El primer día de los últimos: viaje a Éibar y se acabó

Jugadores del Córdoba en la Ciudad Deportiva | ÁLVARO CARMONA
La plantilla blanquiverde retoma los entrenamientos a puerta cerrada antes de afrontar su cita final en un Ipurúa en llamas

Ya nadie habla de motivación, de desafíos por cumplir ni de cuentas pendientes con la afición. Para qué. La mayoría no oculta su deseo por terminar de una vez esta maldita temporada para irse a otro sitio y olvidar lo que ocurrió. Pero esto quedará en los libros. El Córdoba, con los números en la mano, ha hecho sido uno de los peores representantes de todos los tiempos en la Primera División. Aún puede evitar un sangrante récord de una vuelta completa sin ganar a nadie. Tendría que vencer a domicilio al Éibar, que se juega la permanencia en la élite después de haber ascendido el curso pasado. Los armeros empataron en Getafe en un partido que propició que los azulones certificaran su continuidad en la Liga, dejando una esperanza en Ipurúa. El Éibar tiene que ganar al Córdoba y esperar el desenlace de los partidos de Granada, Almería y Deportivo. De este cuarteto bajarán dos. El tercero, que fue el primero, es el Córdoba.

La Ciudad Deportiva Rafael Gómez es el escenario de la vuelta al trabajo del plantel de José Antonio Romero.

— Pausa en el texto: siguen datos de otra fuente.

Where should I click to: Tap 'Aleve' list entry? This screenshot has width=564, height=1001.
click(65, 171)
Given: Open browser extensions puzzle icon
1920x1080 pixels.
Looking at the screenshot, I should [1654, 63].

A puerta cerrada, como sucedió siempre exceptuando el día posterior a la derrota en Granada. Hubo incidentes, como lamentablemente se podía esperar, y después de aquello se volvió a sellar la entrada a las prácticas del equipo. Igual que en los más de cien días anteriores. El técnico cordobesista, que en los últimos días ha mostrado su perfil más crítico con el equipo, tendrá que componer la última convocatoria de Primera División para abordar un partido en el que habrá un ambiente volcánico. En la tarde de ayer, el Éibar anunció a través de sus medios oficiales que se han vendido todas las entradas disponibles para el partido ante el Córdoba (sábado, 18:30), al tiempo que solicitaba a los socios que no tuvieran pensado acudir al choque que desbloquearan sus asientos para poder ser ocupados.

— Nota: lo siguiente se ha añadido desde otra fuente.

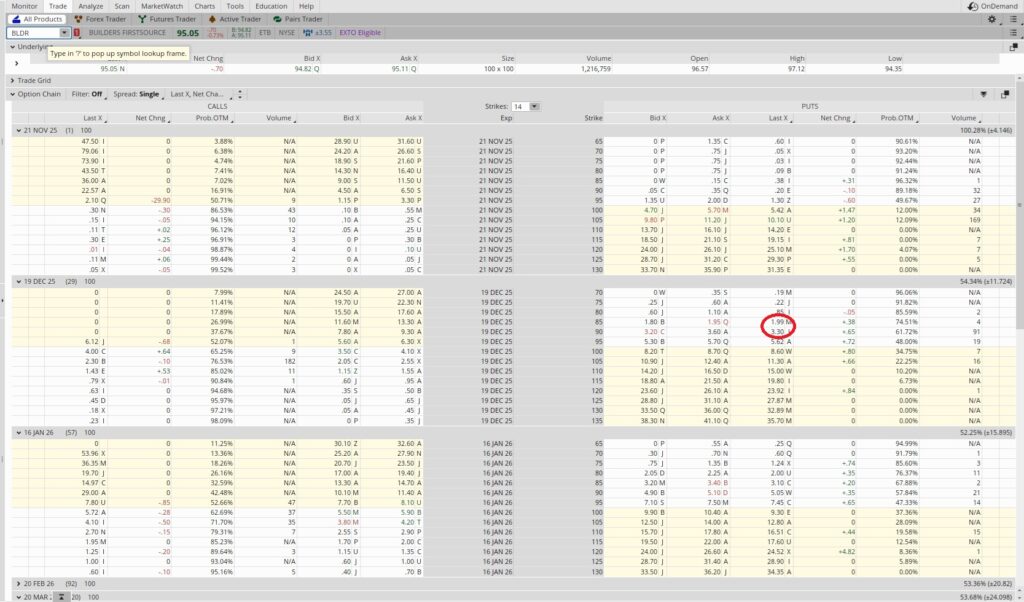Switch to the Analyze tab
This screenshot has height=602, width=1024.
[x=91, y=5]
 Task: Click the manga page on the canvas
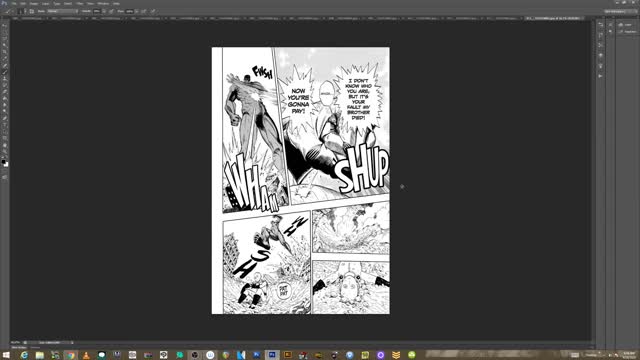coord(301,180)
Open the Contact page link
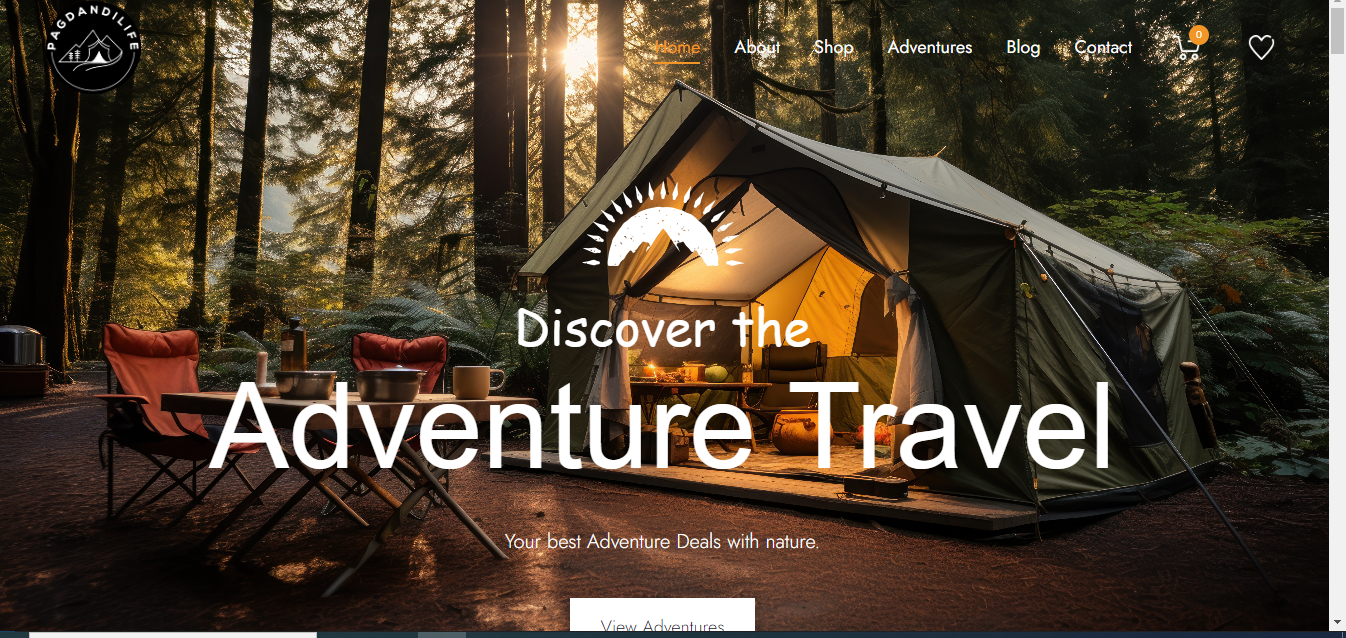The height and width of the screenshot is (638, 1346). [1103, 47]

Los vascos encaran un partido histórico. “Te tienen que matar para que te quiten de aquí cuando cuesta tanto llegar”, dijo Gaizka Garitano, entrenador eibarrés. Para los blanquiverdes, descendidos desde hace tres jornadas, todo lo que se avecina es un auténtico engorro. Quedan cuatro entrenamientos más y un largo viaje a Éibar para protagonizar un partido en el que nada tienen en juego. Después llegarán las vacaciones, que para muchos serán sin billete de vuelta.